═════ EXTRACTED DATA ═════

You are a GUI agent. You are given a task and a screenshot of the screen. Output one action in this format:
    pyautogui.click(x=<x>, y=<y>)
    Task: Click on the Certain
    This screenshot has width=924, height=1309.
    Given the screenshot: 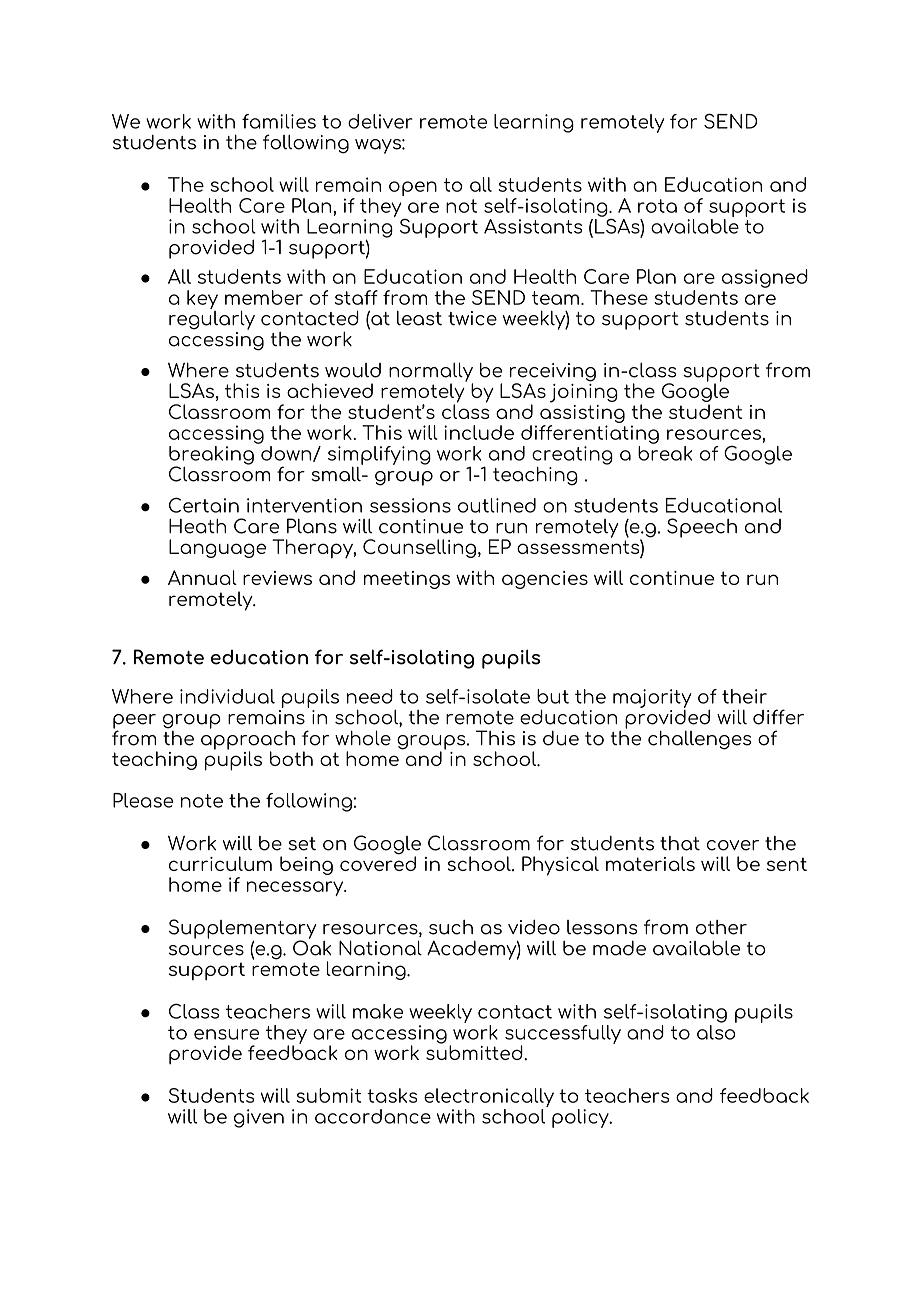 What is the action you would take?
    pyautogui.click(x=204, y=505)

═════

■ **STATED GOAL**
Rewrite the listing from its beginning through the line containing "This screenshot has", swapping "action" for "command" and leaving everything else unchanged.

■ **REPLY**
You are a GUI agent. You are given a task and a screenshot of the screen. Output one command in this format:
    pyautogui.click(x=<x>, y=<y>)
    Task: Click on the Certain
    This screenshot has width=924, height=1309.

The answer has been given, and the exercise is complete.